Evaluation of orphan maintained biological medicinal products in the European Union between 2018 to 2023: a regulatory perspective.

Abstract

Objectives: Orphan medicinal products (OMPs) authorized in the European Union (EU) benefit from market exclusivity, fee waivers, and national incentives. Maintaining orphan status during the marketing authorization application (MAA) requires meeting eligibility criteria, especially demonstrating significant benefit (SB), which is challenging. This study identifies key features linked to successful orphan status maintenance for biological OMPs approved in the EU between 2018 and 2023.

Methods: Data from European public assessment reports and orphan maintenance assessment reports were analyzed.

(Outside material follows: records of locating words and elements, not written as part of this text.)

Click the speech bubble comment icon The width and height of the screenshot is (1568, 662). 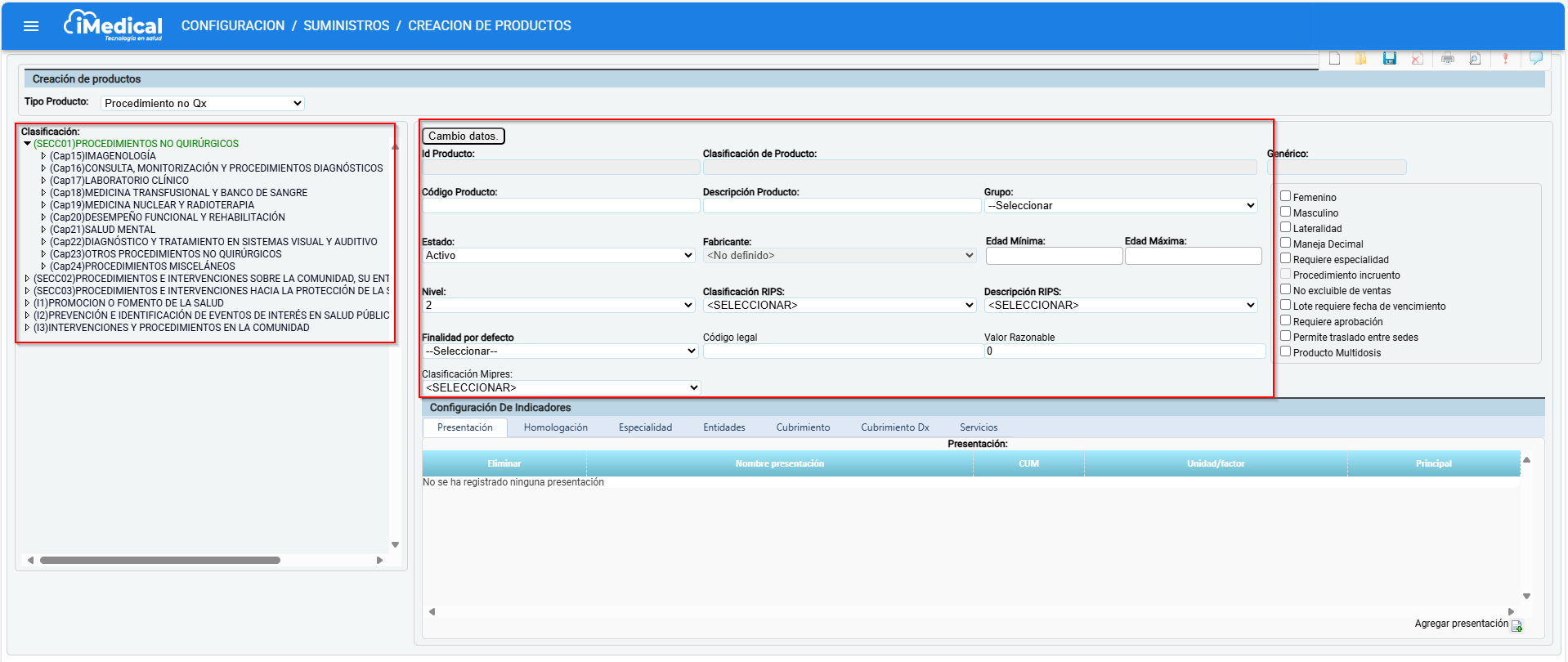point(1536,58)
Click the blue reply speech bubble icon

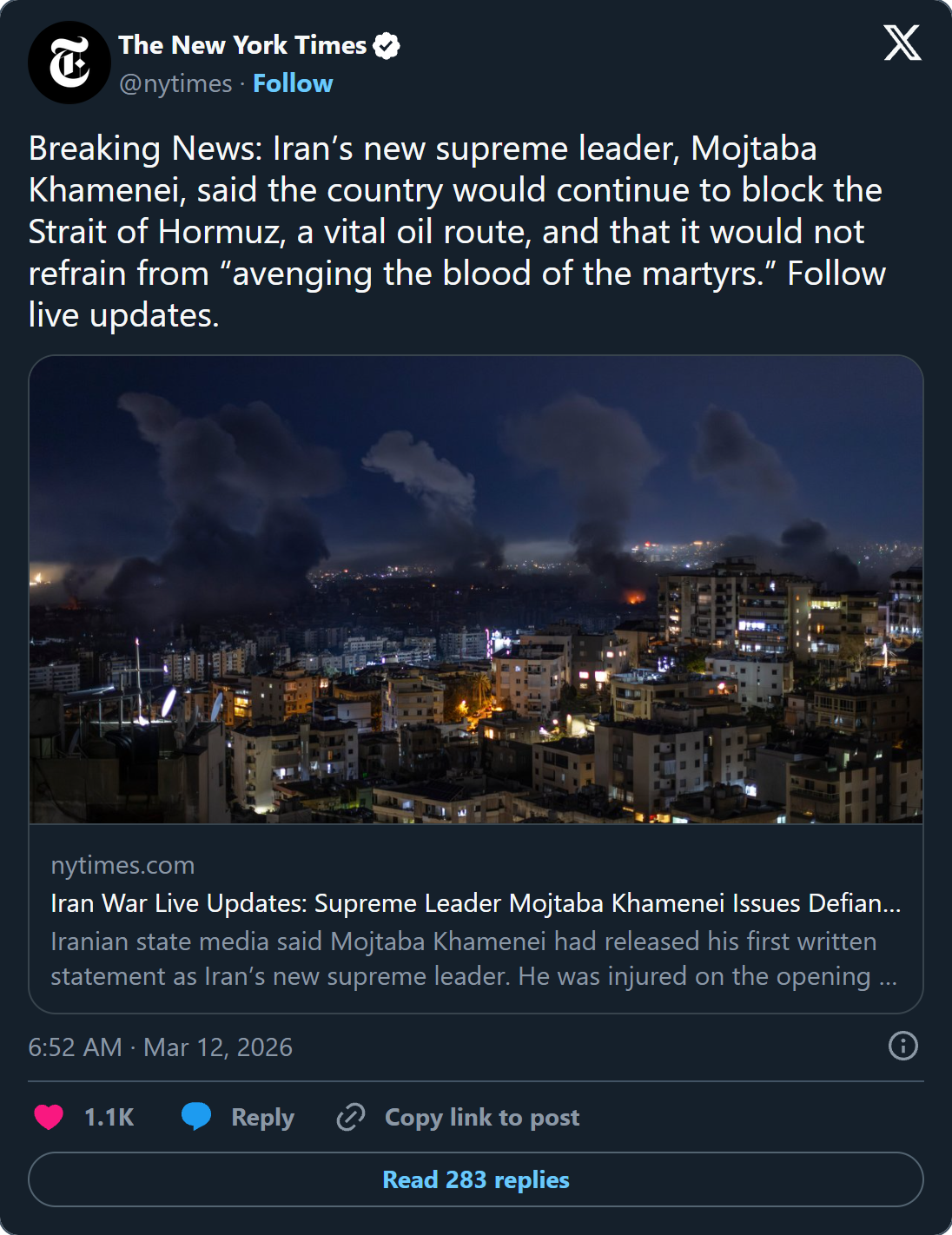(x=196, y=1117)
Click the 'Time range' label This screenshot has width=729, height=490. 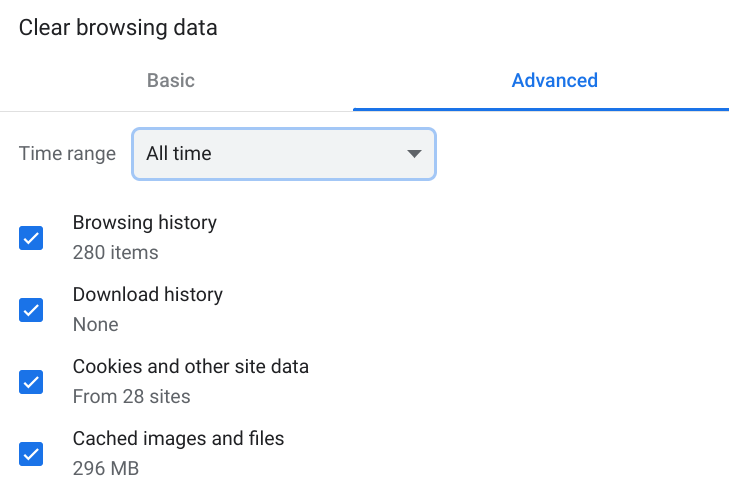click(x=67, y=154)

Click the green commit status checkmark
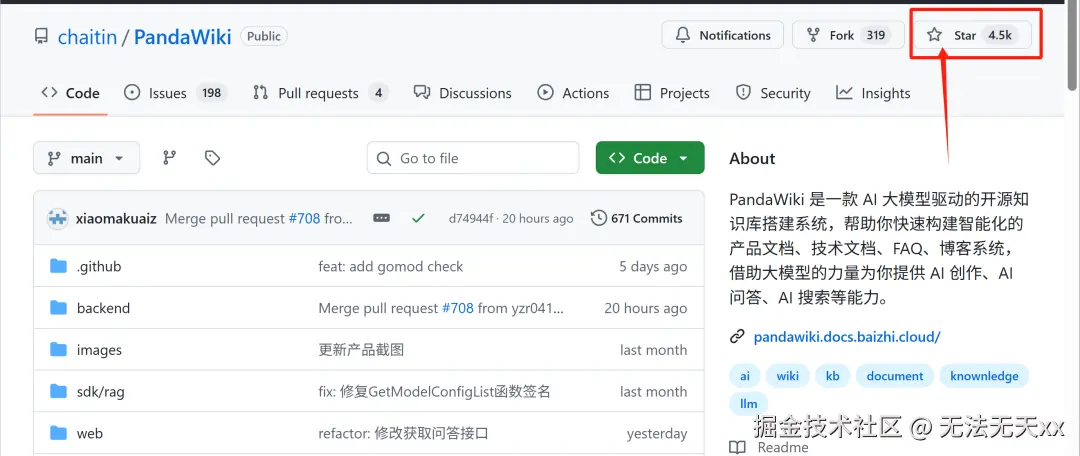click(x=418, y=218)
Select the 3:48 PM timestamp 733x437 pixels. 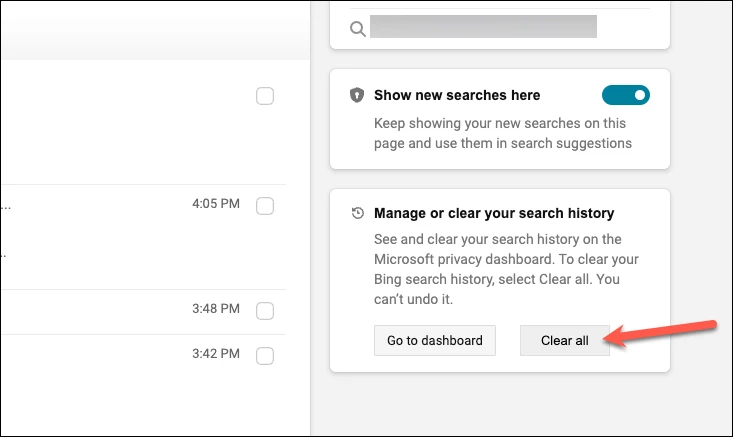(216, 308)
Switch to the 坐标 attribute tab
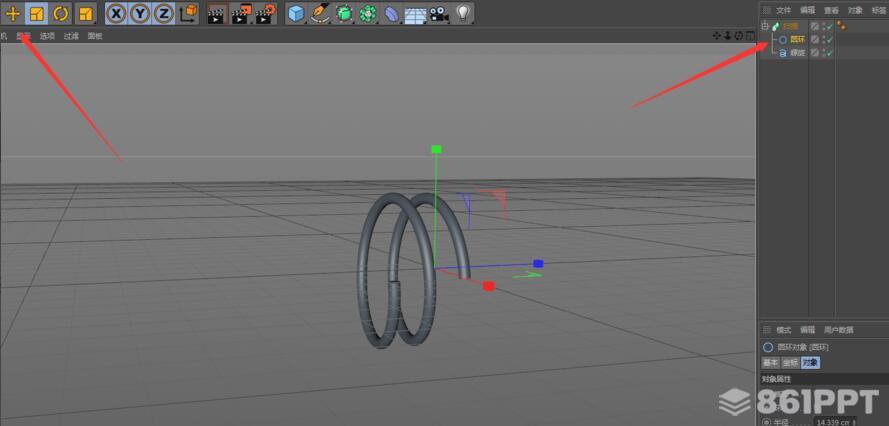Image resolution: width=889 pixels, height=426 pixels. pos(790,362)
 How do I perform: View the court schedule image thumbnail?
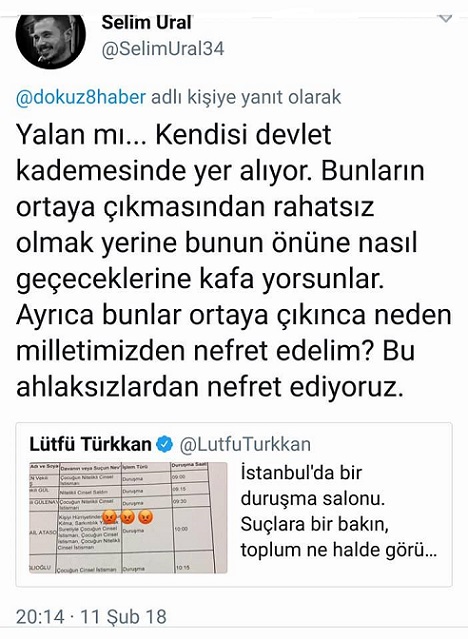point(128,518)
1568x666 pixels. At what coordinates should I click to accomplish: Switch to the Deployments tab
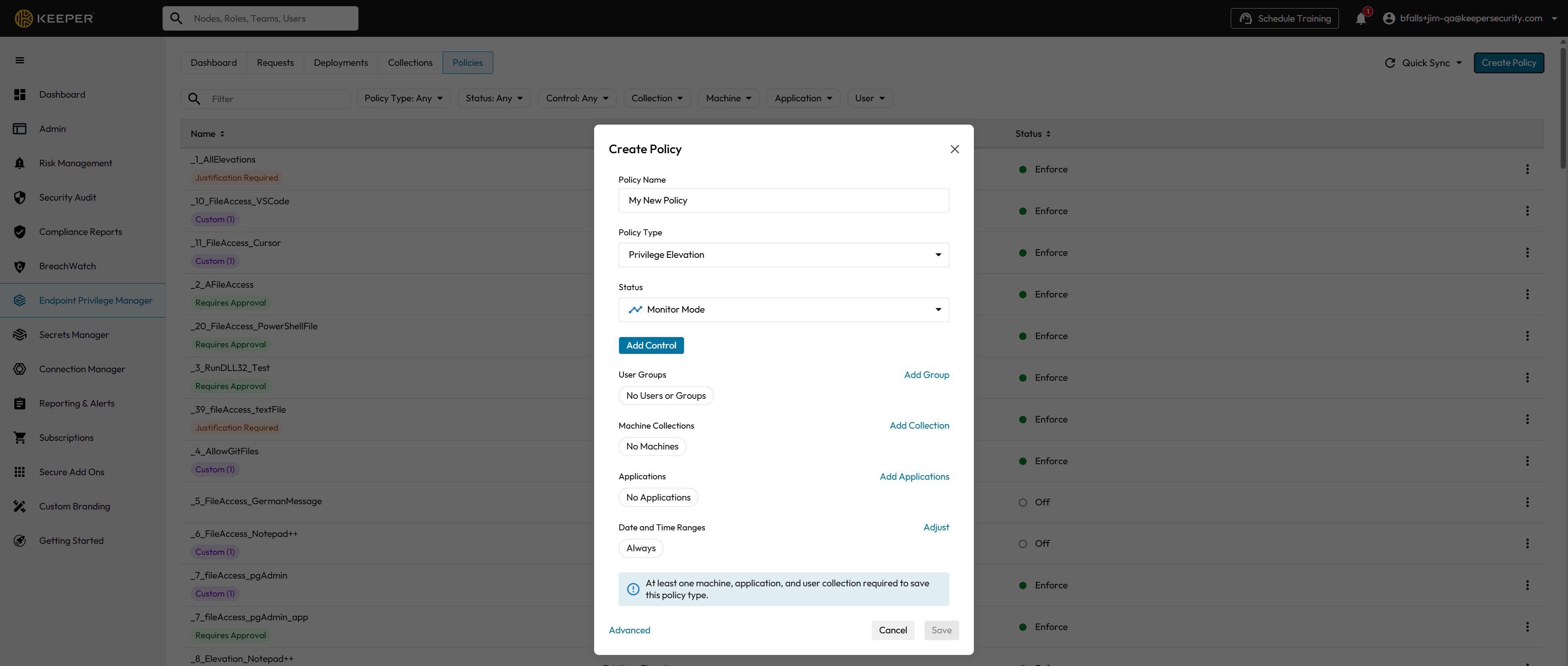coord(340,63)
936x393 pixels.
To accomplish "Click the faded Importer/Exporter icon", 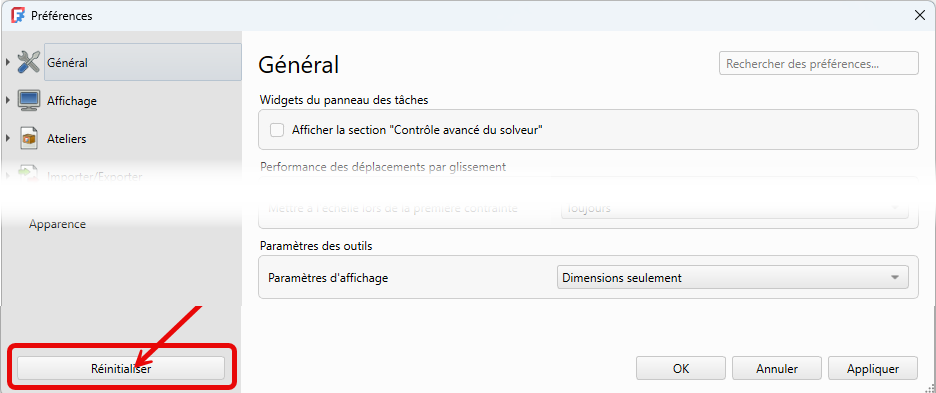I will pyautogui.click(x=28, y=175).
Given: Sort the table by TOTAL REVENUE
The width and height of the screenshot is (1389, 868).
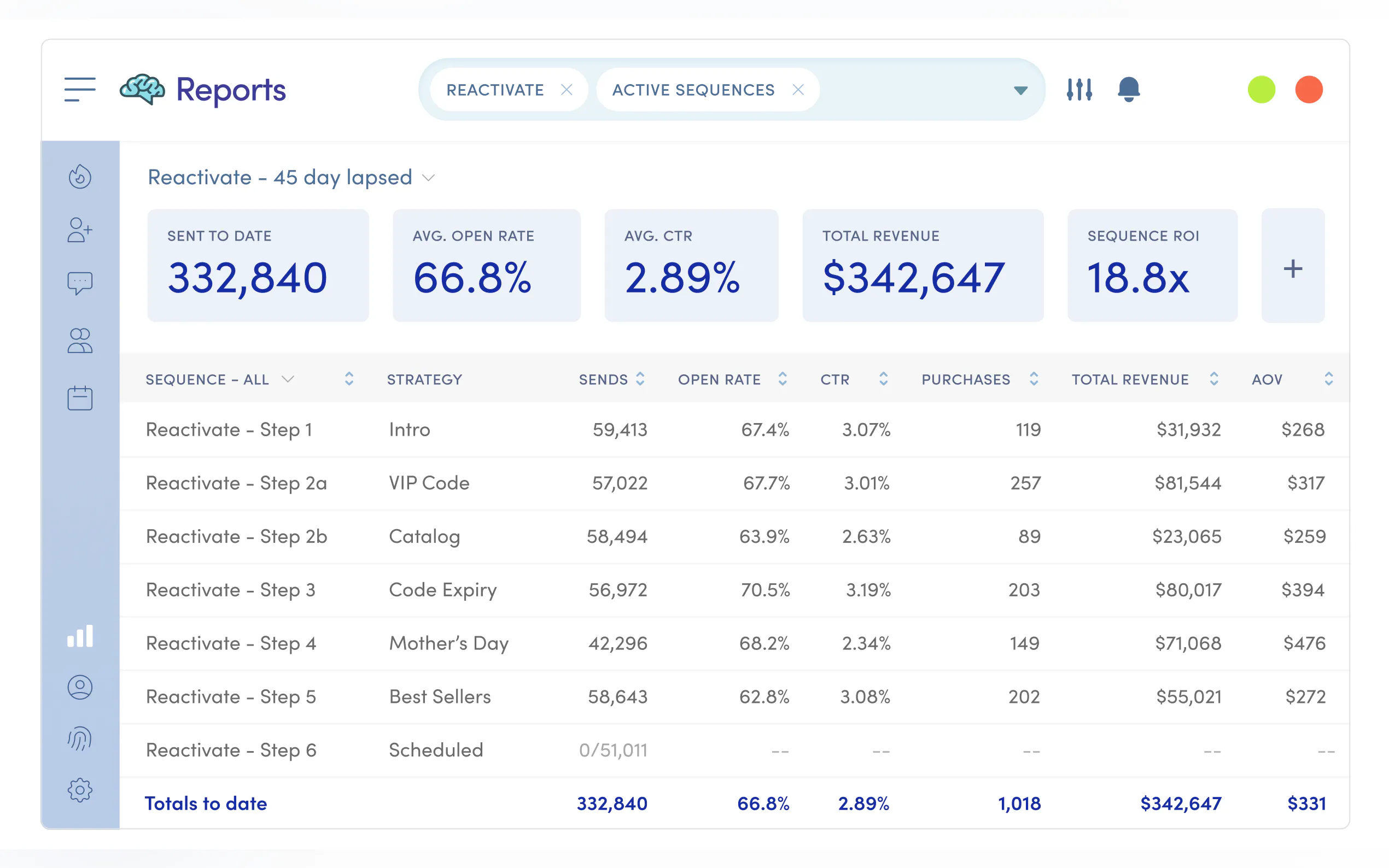Looking at the screenshot, I should click(x=1213, y=379).
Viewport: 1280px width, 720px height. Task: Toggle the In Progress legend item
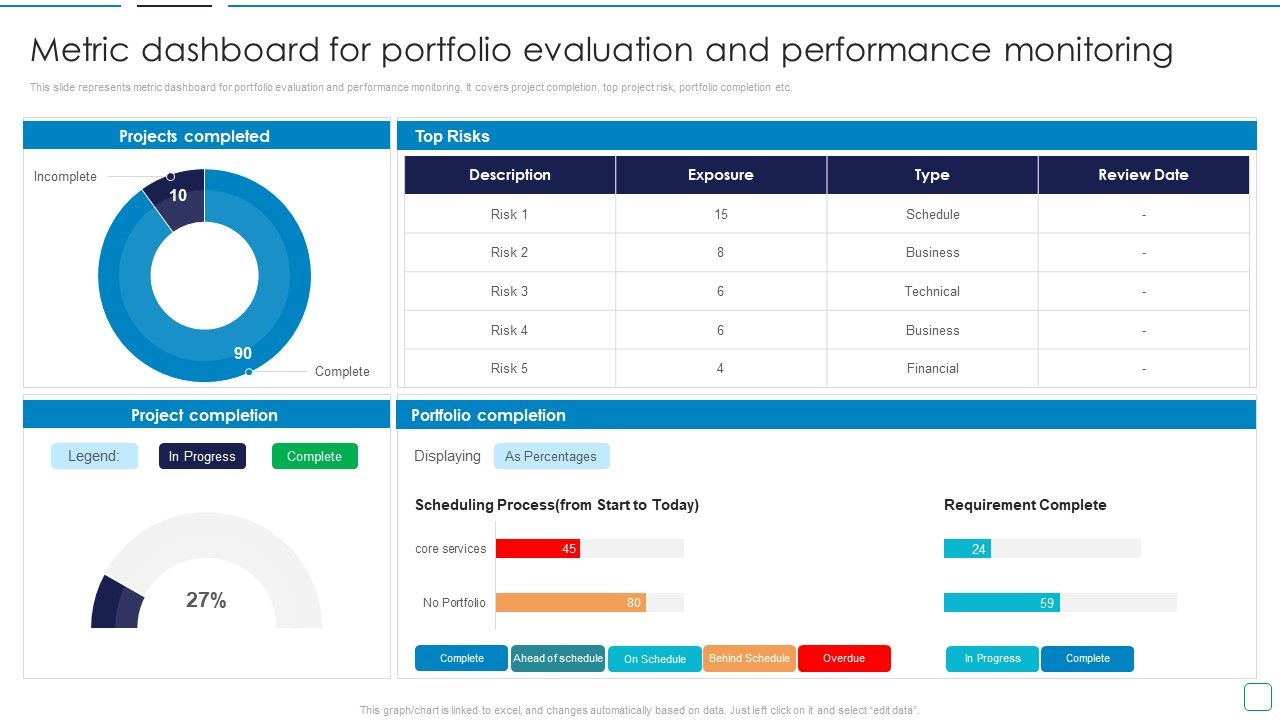click(x=202, y=456)
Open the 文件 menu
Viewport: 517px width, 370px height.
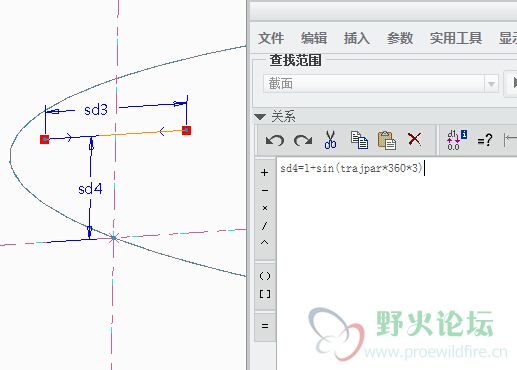(271, 38)
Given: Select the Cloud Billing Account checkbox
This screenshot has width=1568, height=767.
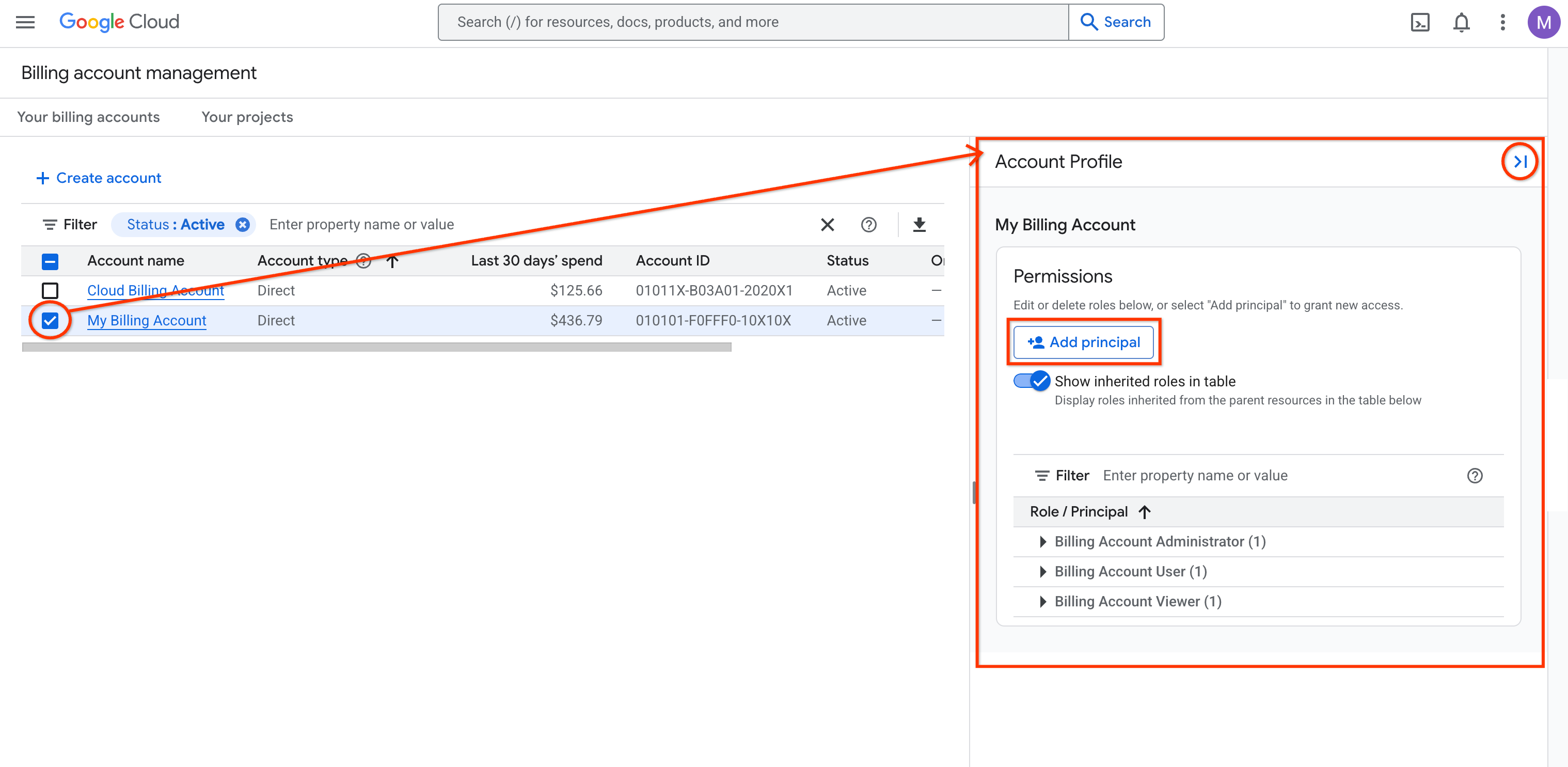Looking at the screenshot, I should point(51,290).
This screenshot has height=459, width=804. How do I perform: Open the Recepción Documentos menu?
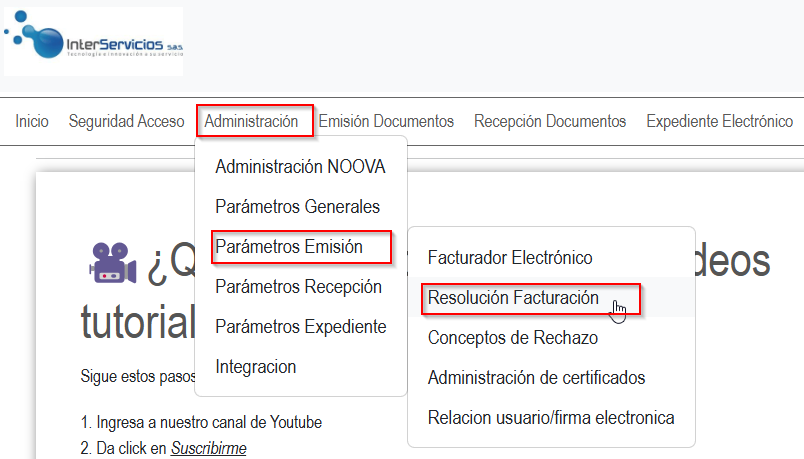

Results: Among the 50 biological OMPs granted orphan designation, 68.0% had to demonstrate SB over existing treatments, with 91.2% leveraging the clinically relevant advantage area, utilizing better clinical efficacy (83.8%) and subpopulation (38.7%) sub-domains. However, 32% did not need to demonstrate SB due to a lack of alternative treatments, most of which were ultra-orphan drugs. Advanced therapy medicinal products and monoclonal antibodies were the most numerous OMP categories, whereas oncology and immunomodulation were the preferred therapeutic areas.

Conclusion: The Orphan Regulation plays a critical role in advancing treatments for rare diseases, fostering innovation while addressing unmet medical needs. Nonetheless, the insufficient return on investment criterion remains underused, whereas refining major contribution to patient care guidelines and incorporating real-world evidence may enhance regulatory evaluations.